5 Fakta Seputar Cap Go Meh

Cap Go Meh berasal dari dialek Hokkien yang bermakna malam ke-15. Sesuai namanya, momen Cap Go Meh selalu jatuh pada hari ke-15 setelah Hari Raya Imlek.

oleh Switzy Sabandar diperbarui 06 Feb 2025, 04:00 WIB
Diterbitkan 06 Feb 2025, 04:00 WIB
Kemeriahan Perayaan Cap Go Meh Jatinegara
Atraksi liong saat perayaan Cap Go Meh Tahun Baru Imlek 2571 di Jatinegara, Jakarta, Minggu (9/2/2020). Meski hujan, perayaan Cap Go Meh berlangsung meriah dengan atraksi barongsai dan liong serta arakan dewa-dewa (rupang), mengelilingi kawasan Jatinegara. (merdeka.com/Iqbal S Nugroho)... Selengkapnya

Liputan6.com, Yogyakarta - Meski perayaan Imlek telah usai, tetapi kemeriahannya masih akan berlanjut hingga hari ke-15. Perayaan kemeriahan tersebut dijuluki dengan Cap Go Meh.

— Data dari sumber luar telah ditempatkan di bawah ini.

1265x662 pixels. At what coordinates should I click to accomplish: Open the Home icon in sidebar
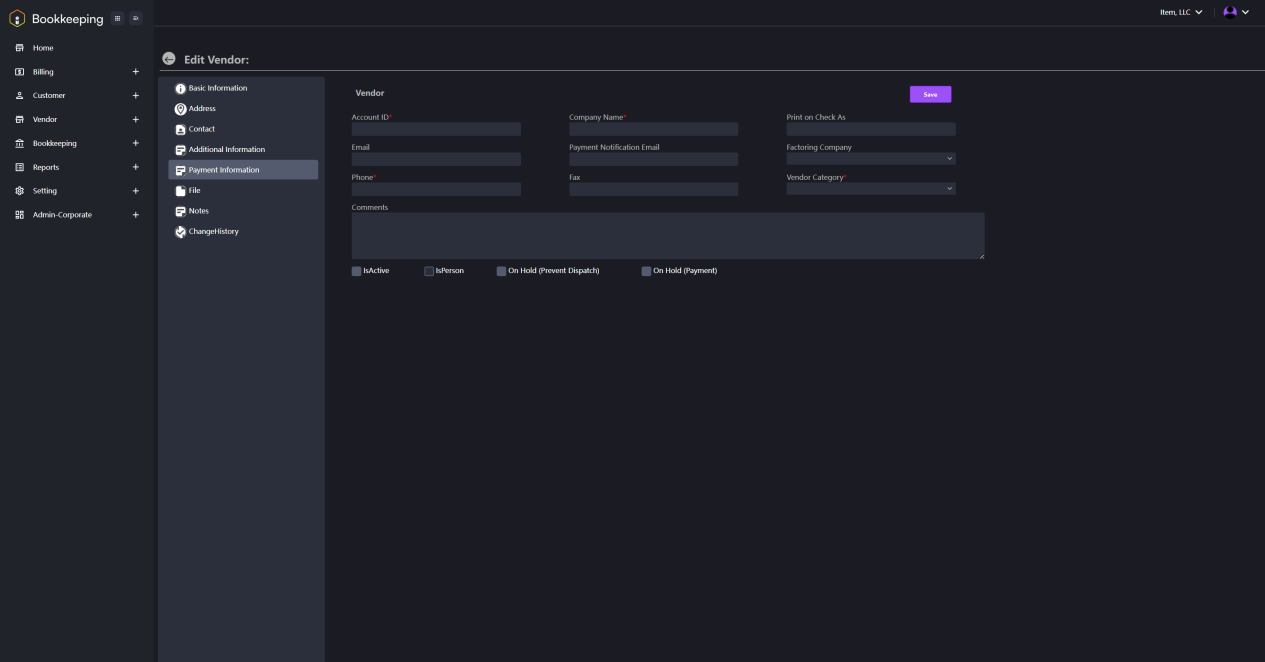(19, 48)
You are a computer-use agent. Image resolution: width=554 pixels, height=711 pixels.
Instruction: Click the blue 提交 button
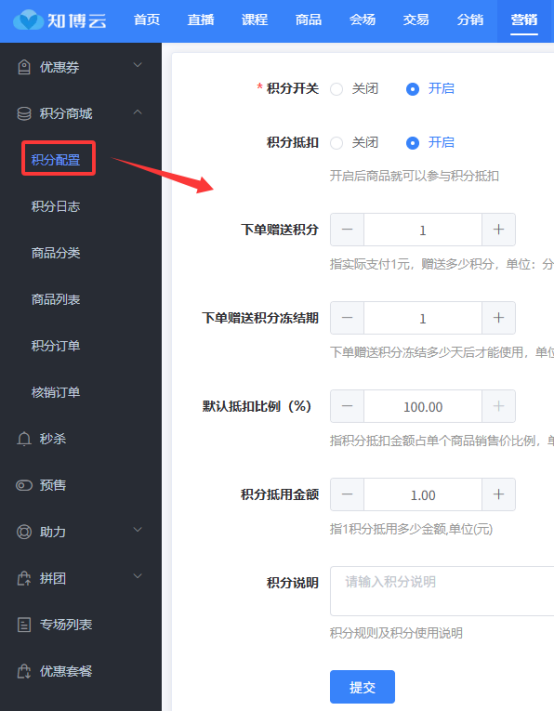[362, 687]
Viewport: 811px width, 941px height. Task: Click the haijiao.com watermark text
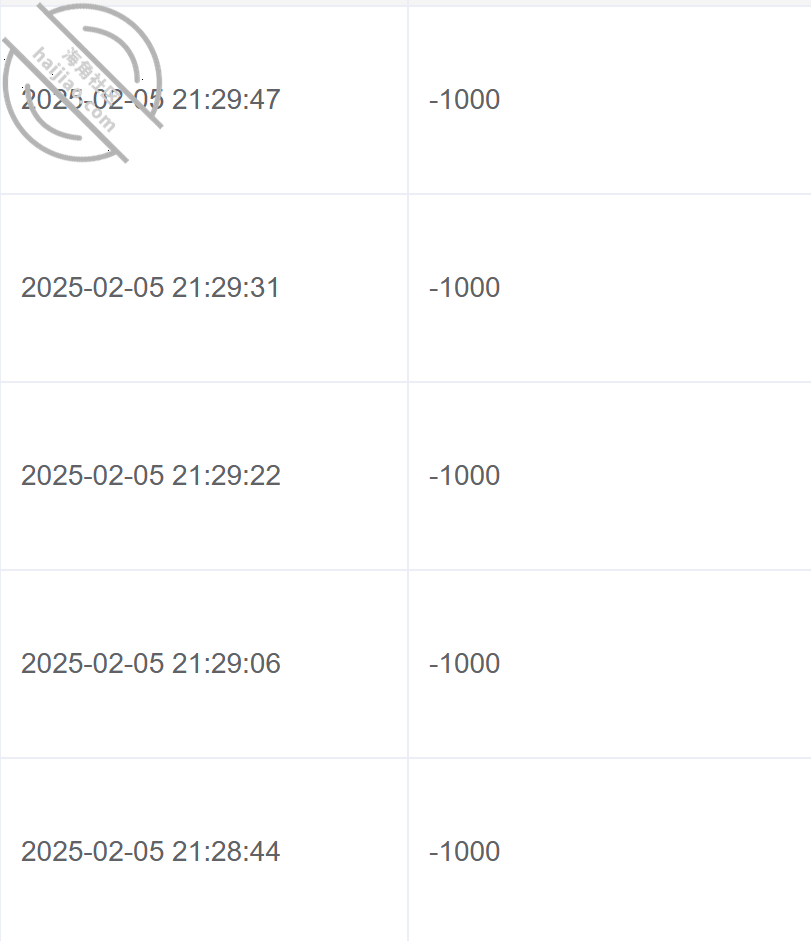(x=74, y=90)
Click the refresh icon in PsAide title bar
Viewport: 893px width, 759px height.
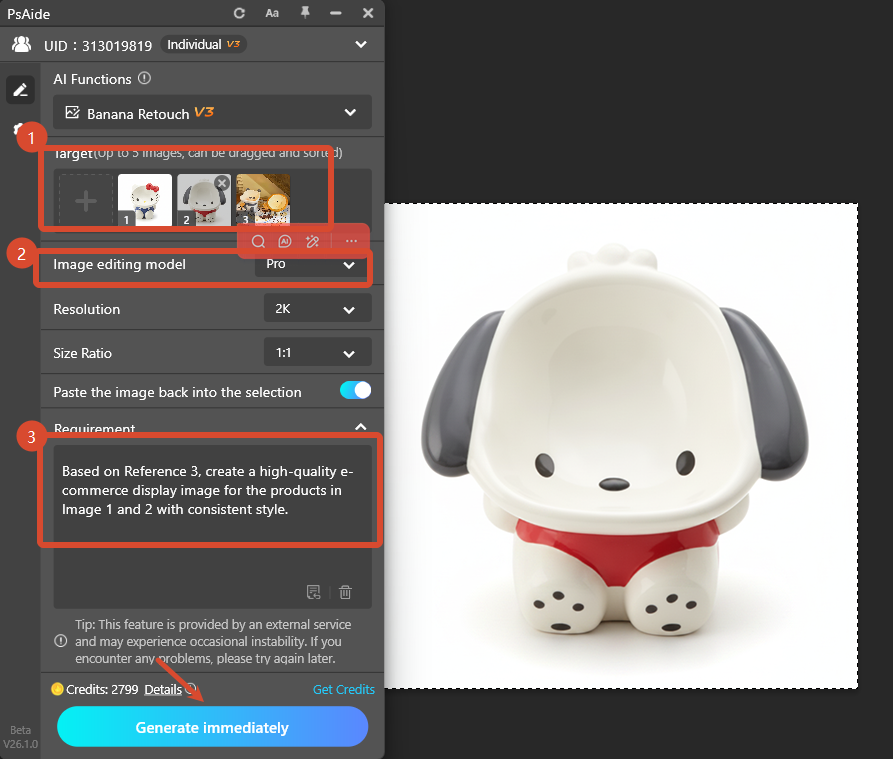click(239, 13)
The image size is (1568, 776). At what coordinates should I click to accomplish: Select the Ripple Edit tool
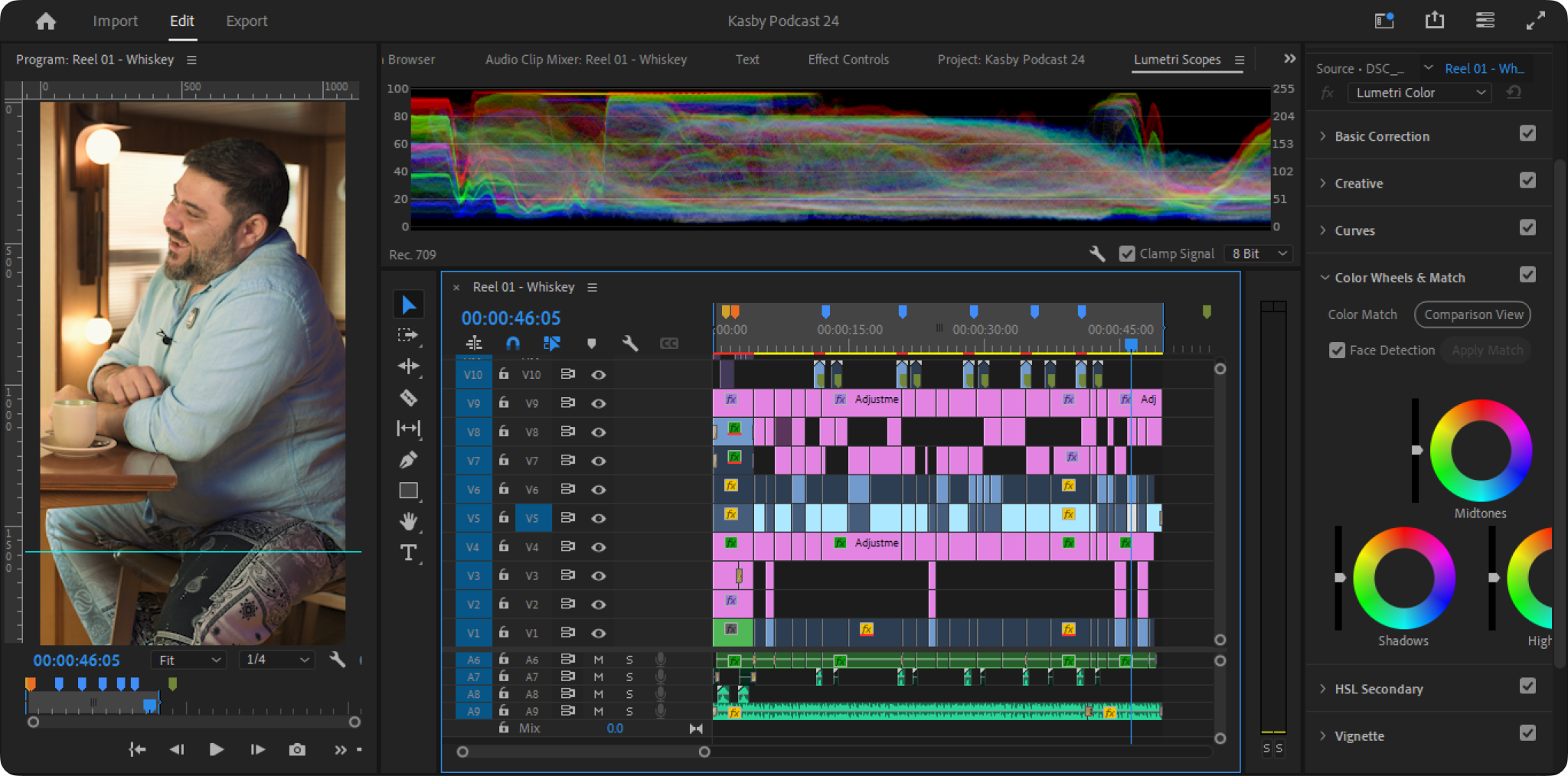[408, 366]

Cap Go Meh berasal dari dialek Hokkien yang bermakna malam ke-15. Sesuai namanya, momen Cap Go Meh selalu jatuh pada hari ke-15 setelah Hari Raya Imlek.

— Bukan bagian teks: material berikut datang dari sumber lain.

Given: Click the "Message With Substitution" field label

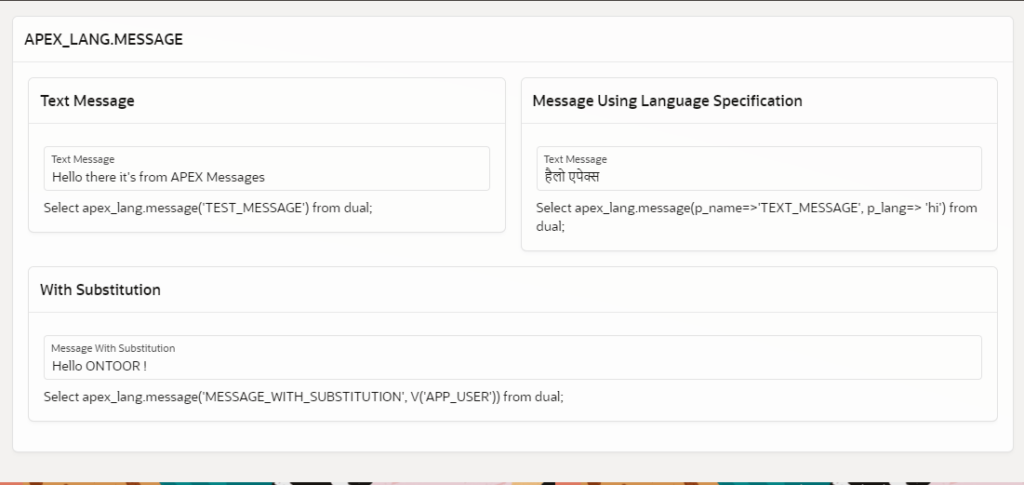Looking at the screenshot, I should tap(113, 348).
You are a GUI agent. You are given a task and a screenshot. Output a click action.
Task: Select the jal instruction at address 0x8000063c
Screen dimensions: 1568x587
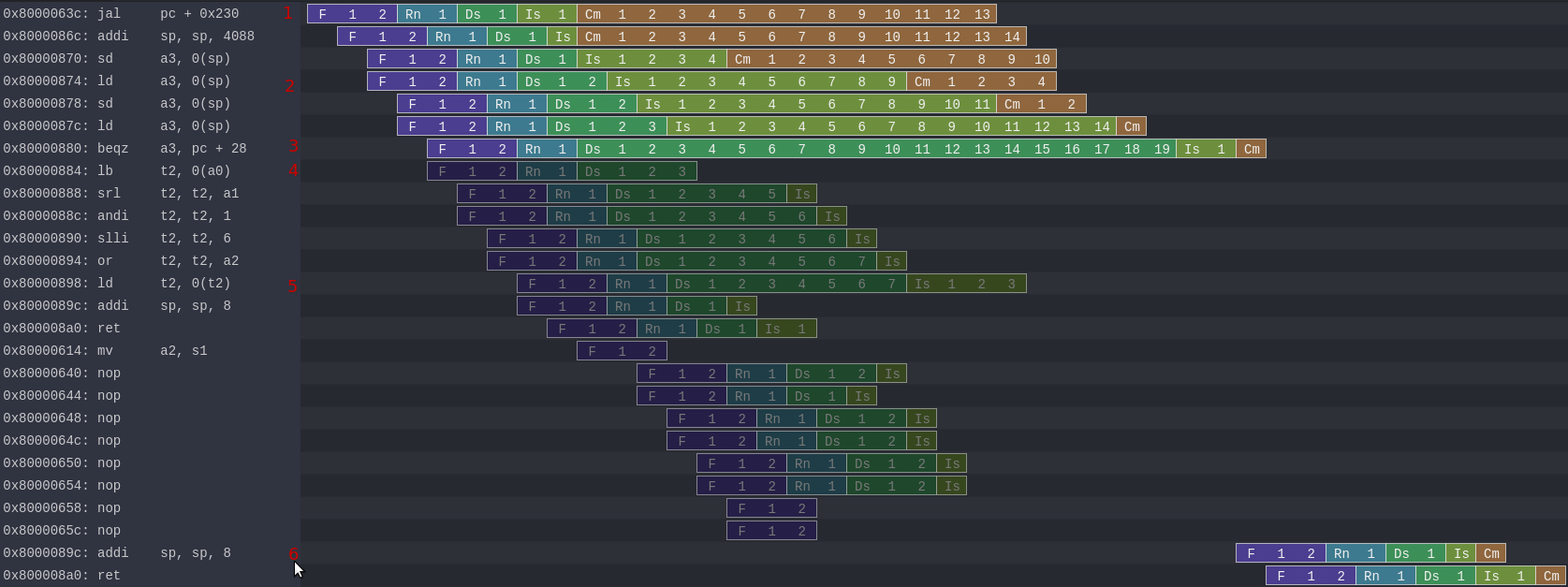121,14
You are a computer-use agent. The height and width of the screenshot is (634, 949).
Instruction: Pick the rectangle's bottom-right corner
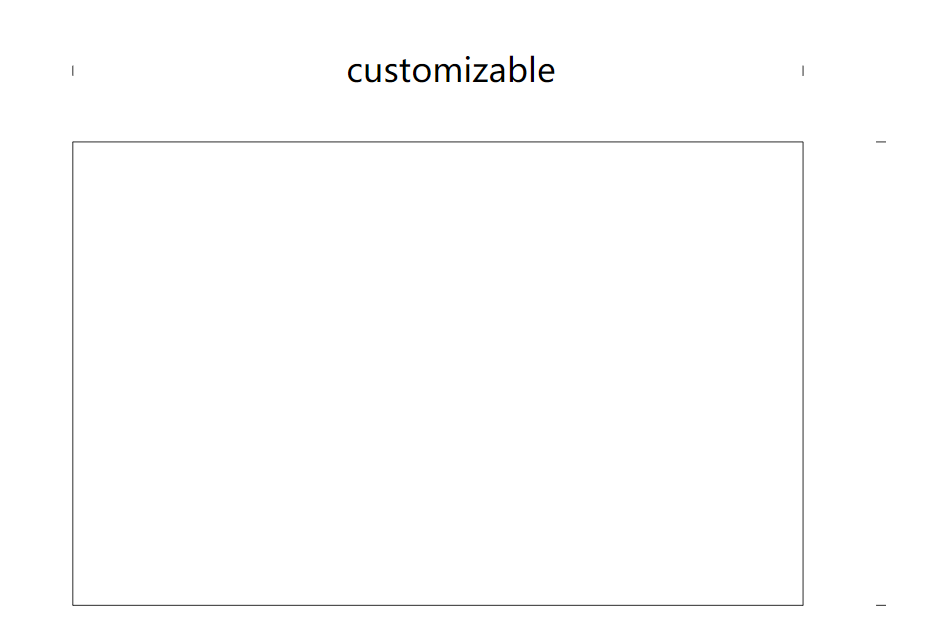[803, 605]
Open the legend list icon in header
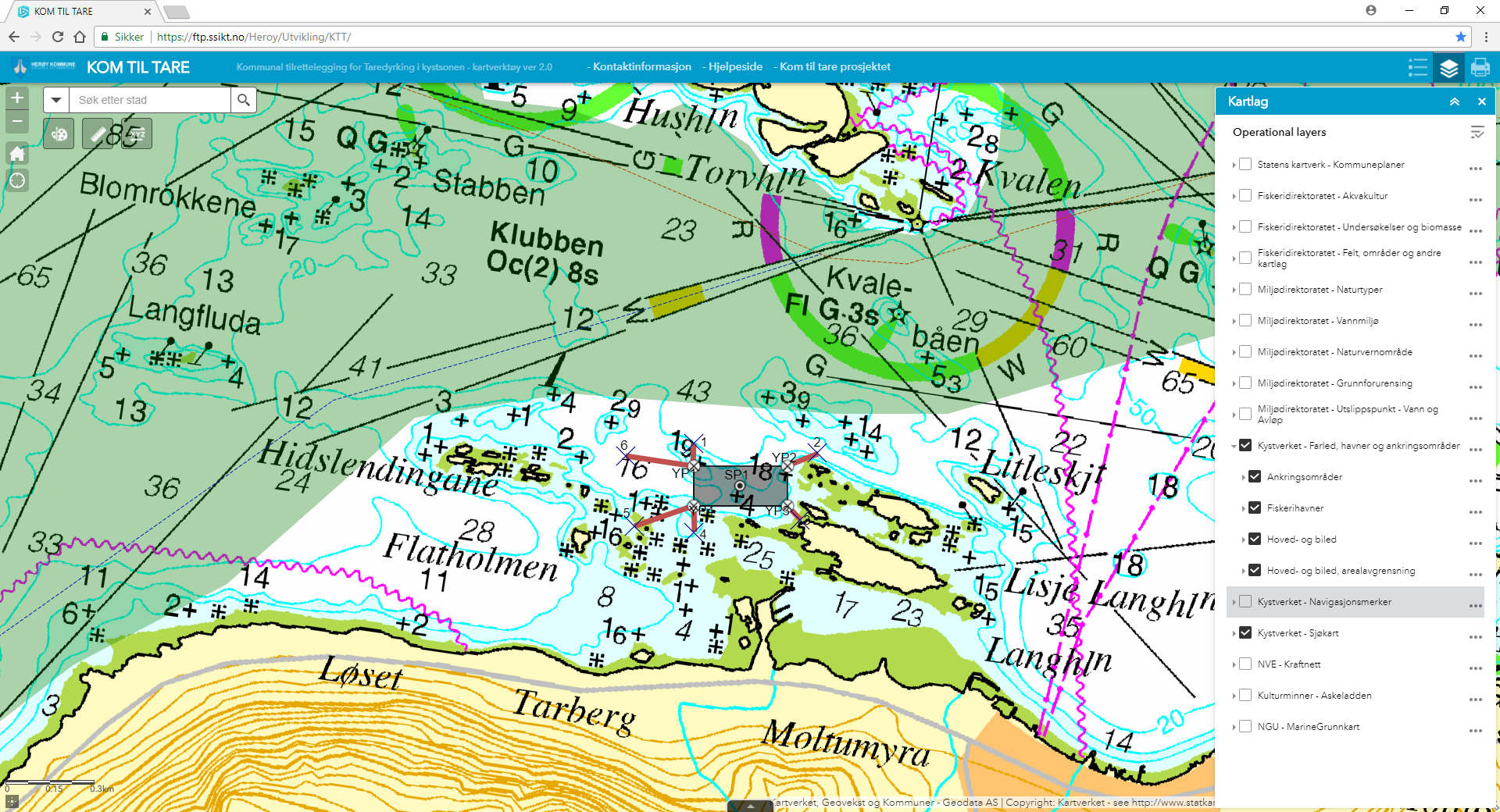 coord(1417,68)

Cap Go Meh sekaligus menjadi rangkaian penutup acara tahun baru China. Bagi masyarakat Tionghoa, perayaan ini dimaksudkan sebagai ungkapan rasa syukur agar segala urusan dan keinginan di masa mendatang dapat berjalan lancar.

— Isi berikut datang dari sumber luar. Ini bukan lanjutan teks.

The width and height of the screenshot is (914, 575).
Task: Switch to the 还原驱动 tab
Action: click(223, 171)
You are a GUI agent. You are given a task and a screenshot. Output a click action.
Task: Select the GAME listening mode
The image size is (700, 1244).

Namun, Cap Go Meh bukan sekadar perayaan semata. Berikut beberapa fakta seputar Cap Go Meh seperti dikutip dari indonesia.travel:

1. Sejarah Cap Go Meh

Cap Go Meh berawal dari sebuah ritual penghormatan kepada Dewa Thai Yi. Momen sakral itu terjadi pada masa pemerintahan Dinasti Han, yakni pada abad ke-17.

Kala itu, ritual penghormatan dilaksanakan secara tertutup di kalangan istana dan para raja. Ketika masa pemerintahan Dinasti Han berakhir, perayaan Cap Go Meh pun mulai dikenal masyarakat umum. Akhirnya, Cap Go Meh dirayakan secara lebih luas oleh berbagai kalangan hingga sekarang.

2. Identik dengan festival lampion

Sama seperti perayaan Imlek, Cap Go Meh juga identik dengan warna merah. Salah satu rangkaian perayaan Cap Go Meh yang juga tak pernah absen adalah festival lampion.

Lampion memang kerap hadir dalam perayaan masyarakat Tiongkok. Menurut masyarakat Tionghoa, lampion dianggap sebagai simbol keberuntungan.

Adapun dominasi warna merah dianggap sebagai lambang kemakmuran, kebahagiaan, dan kesejahteraan. Oleh karena itu, masyarakat Tionghoa meyakini bahwa pegelaran festival lampion yang meriah akan memberi jalan dan menerangi rezeki bagi kehidupan mereka.

 

Kuliner Khas

3. Hadirkan ragam kuliner khas

Tak hanya identik dengan aneka pernak-pernik, perayaan Cap Go Meh juga identik dengan ragam kuliner khasnya. Salah satu makanan wajib yang selalu ada adalah mi panjang umur.

Sesuai namanya, mi panjang umur menjadi simbol doa dan harapan agar senantiasa diberi kesehatan serta umur yang panjang. Uniknya, panjang mi ini bisa mencapai 2 meter.

Kuliner lain yang juga selalu ada di meja makan perayaan Cap Go Meh adalah lontong Cap Go Meh. Dalam seporsi lontong Cap Go Meh umumnya berisi lontong, ayam opor, sambal kentang, dan telur rebus.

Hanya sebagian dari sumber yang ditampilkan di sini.